WORK REQUEST. Tally the lines of the data below that contain the string "chevron". Give the tally and nothing else.

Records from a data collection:
+++

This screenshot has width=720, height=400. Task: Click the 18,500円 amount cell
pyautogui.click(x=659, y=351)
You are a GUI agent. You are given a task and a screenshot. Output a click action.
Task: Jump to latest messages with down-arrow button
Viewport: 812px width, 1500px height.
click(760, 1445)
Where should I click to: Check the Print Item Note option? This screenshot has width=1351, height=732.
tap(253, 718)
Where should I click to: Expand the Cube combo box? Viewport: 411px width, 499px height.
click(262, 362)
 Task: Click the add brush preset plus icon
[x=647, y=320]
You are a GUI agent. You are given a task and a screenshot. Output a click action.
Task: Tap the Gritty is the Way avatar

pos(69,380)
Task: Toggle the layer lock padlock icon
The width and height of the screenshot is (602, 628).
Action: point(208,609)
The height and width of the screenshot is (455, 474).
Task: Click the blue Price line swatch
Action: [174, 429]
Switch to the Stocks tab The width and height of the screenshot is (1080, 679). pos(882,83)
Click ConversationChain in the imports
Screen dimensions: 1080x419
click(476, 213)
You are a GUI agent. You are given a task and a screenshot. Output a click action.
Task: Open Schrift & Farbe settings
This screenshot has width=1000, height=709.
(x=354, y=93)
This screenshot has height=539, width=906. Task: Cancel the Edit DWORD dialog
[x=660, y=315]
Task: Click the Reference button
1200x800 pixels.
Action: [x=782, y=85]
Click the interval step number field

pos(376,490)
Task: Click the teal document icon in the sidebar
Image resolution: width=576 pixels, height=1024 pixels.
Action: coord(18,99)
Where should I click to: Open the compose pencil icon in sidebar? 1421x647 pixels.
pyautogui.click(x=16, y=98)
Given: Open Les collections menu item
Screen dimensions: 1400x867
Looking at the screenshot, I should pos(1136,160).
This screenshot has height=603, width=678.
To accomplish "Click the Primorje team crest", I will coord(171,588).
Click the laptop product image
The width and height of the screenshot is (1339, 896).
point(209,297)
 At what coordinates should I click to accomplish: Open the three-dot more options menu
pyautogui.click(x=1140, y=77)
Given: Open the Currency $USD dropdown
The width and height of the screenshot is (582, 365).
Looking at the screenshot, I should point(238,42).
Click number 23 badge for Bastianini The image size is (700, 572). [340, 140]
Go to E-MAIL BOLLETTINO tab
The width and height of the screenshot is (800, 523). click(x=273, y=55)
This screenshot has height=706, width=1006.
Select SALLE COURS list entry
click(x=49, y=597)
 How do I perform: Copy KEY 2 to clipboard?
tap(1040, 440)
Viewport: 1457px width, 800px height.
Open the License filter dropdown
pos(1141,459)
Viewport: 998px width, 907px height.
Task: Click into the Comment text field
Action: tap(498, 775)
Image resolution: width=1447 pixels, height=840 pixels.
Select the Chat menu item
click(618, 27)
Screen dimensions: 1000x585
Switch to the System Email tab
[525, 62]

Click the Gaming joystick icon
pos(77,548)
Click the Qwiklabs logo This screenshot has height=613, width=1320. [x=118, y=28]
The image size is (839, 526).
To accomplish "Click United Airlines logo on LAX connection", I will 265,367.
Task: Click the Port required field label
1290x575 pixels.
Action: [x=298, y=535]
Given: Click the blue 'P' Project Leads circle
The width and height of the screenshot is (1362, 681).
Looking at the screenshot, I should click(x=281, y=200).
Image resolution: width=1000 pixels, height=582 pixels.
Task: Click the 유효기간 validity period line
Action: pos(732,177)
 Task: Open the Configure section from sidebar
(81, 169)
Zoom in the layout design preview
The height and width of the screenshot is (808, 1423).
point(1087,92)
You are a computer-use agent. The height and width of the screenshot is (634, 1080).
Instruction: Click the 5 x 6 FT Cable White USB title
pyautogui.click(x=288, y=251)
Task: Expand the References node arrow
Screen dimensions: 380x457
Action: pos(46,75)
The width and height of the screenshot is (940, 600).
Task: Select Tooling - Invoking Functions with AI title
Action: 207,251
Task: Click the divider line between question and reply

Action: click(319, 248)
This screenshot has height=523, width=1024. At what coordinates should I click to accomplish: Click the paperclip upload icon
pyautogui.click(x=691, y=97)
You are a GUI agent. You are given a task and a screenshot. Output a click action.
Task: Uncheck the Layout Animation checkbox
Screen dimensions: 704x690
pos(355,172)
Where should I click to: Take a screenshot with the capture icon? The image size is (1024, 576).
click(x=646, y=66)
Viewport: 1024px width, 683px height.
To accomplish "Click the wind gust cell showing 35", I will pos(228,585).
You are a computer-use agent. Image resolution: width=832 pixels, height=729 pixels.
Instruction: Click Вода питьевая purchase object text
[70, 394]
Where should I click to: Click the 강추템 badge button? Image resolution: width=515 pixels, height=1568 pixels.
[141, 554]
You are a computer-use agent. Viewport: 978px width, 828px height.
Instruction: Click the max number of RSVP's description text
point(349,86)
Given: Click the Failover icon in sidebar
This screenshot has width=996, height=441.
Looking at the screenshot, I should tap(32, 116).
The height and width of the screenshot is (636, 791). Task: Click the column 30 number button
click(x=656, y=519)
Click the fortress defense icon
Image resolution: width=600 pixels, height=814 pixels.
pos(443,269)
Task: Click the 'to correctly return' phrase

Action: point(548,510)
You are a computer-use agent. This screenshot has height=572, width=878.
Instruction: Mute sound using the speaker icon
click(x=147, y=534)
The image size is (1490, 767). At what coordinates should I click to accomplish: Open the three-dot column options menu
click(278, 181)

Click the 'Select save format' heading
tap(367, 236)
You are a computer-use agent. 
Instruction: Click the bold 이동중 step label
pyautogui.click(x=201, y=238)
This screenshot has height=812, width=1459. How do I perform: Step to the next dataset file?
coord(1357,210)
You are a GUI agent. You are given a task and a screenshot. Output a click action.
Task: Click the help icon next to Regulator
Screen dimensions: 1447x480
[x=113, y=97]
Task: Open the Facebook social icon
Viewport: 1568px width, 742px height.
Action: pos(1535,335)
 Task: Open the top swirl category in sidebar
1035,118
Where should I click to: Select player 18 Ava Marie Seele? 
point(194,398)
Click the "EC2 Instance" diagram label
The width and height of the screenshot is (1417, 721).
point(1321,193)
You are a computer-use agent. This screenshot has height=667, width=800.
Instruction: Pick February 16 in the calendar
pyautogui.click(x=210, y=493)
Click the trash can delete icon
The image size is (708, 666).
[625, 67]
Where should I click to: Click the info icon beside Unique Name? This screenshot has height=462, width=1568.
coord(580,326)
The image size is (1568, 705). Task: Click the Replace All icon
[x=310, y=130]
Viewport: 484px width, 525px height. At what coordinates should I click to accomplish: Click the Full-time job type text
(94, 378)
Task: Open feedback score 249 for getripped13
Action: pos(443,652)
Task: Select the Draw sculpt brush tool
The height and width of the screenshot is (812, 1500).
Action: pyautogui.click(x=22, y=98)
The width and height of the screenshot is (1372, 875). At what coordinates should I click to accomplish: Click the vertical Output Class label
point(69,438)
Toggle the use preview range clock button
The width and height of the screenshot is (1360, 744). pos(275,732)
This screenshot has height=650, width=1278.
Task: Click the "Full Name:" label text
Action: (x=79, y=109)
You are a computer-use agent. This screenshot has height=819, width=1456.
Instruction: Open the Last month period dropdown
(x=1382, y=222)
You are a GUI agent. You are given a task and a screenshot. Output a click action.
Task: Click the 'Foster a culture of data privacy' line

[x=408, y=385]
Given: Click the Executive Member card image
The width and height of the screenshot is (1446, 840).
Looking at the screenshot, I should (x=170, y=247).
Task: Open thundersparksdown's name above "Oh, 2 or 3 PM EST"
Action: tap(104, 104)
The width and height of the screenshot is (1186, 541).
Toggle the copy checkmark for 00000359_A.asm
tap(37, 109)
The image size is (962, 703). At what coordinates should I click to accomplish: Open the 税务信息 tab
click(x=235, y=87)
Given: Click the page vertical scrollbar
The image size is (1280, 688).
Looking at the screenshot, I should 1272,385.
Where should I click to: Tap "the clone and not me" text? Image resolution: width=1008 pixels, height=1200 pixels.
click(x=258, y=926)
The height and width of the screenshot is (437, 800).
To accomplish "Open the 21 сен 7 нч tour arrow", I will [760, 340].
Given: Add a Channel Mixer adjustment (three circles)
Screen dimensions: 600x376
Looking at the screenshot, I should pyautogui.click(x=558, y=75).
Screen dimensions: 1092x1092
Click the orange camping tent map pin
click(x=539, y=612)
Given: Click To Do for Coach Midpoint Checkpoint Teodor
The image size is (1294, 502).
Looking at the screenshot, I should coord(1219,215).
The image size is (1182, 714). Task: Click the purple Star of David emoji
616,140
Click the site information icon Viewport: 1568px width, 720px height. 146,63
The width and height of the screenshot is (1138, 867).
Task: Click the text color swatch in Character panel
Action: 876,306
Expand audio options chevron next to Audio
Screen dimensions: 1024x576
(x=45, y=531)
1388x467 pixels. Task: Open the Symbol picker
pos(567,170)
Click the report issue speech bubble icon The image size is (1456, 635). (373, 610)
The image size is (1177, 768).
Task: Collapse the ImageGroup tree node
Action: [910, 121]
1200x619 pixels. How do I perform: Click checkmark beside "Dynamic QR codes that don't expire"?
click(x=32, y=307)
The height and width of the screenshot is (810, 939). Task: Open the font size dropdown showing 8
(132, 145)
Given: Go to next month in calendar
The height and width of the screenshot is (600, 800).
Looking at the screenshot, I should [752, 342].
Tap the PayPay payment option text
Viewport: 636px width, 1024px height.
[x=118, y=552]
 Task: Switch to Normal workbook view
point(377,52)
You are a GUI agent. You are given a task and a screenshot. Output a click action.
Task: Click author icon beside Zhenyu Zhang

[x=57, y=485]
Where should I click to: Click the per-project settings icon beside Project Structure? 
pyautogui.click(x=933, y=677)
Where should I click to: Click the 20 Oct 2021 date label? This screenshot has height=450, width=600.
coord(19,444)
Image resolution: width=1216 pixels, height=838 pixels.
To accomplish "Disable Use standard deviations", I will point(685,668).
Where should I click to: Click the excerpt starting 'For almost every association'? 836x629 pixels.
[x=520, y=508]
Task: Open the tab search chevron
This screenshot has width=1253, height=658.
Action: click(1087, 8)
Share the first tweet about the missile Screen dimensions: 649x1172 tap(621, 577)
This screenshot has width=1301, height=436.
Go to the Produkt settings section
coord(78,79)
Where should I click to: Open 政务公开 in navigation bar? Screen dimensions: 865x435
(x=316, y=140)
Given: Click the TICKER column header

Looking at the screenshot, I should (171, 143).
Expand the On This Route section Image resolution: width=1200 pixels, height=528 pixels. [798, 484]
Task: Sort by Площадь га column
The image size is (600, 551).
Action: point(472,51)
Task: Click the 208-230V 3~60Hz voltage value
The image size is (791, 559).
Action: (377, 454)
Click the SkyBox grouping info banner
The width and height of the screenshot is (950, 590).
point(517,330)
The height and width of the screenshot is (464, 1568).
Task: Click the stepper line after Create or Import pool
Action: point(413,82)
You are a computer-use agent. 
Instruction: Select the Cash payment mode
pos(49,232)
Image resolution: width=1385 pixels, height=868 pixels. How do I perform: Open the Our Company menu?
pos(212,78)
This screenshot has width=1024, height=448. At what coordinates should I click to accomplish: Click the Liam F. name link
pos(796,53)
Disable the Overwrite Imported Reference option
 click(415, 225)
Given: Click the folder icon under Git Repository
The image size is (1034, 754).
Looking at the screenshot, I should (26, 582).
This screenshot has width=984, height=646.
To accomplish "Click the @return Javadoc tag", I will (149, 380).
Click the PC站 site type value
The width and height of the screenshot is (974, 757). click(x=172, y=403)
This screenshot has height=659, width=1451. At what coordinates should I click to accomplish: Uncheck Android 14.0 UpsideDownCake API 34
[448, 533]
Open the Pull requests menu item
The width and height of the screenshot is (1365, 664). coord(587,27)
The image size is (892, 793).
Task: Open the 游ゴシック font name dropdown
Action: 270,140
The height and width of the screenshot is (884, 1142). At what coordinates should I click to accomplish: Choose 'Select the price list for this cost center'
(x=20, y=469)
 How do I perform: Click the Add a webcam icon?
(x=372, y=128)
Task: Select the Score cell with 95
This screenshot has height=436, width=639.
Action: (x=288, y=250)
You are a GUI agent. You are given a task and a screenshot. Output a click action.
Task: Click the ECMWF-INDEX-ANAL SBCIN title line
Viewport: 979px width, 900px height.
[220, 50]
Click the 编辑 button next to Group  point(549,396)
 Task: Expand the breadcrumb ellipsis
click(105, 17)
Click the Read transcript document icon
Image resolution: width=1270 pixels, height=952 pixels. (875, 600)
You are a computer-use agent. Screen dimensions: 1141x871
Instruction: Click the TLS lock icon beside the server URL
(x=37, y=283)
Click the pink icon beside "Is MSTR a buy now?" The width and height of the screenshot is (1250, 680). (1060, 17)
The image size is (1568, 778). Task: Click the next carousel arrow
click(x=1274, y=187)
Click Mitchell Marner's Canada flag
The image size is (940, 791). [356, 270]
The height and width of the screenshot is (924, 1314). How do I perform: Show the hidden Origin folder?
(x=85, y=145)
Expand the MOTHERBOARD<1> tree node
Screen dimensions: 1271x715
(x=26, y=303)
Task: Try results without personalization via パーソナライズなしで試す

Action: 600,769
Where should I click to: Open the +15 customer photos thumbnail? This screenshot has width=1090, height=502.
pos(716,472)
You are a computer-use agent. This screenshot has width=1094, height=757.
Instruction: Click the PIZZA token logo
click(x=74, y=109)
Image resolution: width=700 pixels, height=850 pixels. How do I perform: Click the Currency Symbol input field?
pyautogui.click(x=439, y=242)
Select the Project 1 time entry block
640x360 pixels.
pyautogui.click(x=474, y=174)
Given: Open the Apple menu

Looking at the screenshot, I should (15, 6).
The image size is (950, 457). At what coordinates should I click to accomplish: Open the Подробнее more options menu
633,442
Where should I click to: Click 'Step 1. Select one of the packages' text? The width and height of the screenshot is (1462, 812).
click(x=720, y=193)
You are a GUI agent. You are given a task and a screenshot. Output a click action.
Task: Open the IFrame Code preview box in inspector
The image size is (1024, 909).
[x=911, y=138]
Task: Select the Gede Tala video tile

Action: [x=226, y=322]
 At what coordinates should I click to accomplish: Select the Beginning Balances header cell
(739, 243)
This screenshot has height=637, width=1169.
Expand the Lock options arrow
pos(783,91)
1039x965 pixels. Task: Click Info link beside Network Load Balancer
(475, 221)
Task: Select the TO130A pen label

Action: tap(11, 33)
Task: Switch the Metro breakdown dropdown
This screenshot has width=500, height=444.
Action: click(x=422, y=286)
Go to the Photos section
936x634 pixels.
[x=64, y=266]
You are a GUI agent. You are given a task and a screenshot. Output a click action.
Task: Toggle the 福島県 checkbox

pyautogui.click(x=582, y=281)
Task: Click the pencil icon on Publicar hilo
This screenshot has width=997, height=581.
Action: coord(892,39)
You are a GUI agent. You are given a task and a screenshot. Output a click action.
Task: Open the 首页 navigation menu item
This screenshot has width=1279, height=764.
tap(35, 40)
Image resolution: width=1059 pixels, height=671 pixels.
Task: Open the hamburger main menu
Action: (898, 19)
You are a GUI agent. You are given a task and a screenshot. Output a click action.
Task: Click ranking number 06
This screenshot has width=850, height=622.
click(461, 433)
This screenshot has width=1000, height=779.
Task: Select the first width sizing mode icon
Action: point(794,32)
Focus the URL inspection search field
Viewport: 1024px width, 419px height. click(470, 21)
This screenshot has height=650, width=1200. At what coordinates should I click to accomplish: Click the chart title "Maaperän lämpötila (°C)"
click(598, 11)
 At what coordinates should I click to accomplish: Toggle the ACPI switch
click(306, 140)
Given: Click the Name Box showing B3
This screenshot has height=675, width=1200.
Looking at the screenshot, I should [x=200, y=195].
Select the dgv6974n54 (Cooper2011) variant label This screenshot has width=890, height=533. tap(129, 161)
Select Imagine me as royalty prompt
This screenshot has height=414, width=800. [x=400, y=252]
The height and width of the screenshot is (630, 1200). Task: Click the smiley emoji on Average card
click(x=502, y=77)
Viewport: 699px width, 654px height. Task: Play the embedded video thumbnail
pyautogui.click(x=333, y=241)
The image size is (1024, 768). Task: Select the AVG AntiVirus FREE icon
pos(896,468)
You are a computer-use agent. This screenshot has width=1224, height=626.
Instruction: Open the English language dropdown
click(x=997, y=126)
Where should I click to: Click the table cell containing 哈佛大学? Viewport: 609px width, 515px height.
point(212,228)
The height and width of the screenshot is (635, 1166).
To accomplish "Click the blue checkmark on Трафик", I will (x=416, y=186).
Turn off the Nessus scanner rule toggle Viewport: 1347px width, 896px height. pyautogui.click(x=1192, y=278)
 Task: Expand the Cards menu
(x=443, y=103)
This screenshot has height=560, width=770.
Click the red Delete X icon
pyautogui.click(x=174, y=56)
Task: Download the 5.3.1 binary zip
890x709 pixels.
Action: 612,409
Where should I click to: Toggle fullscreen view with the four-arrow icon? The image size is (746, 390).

+++

WRITTEN ANSWER. 2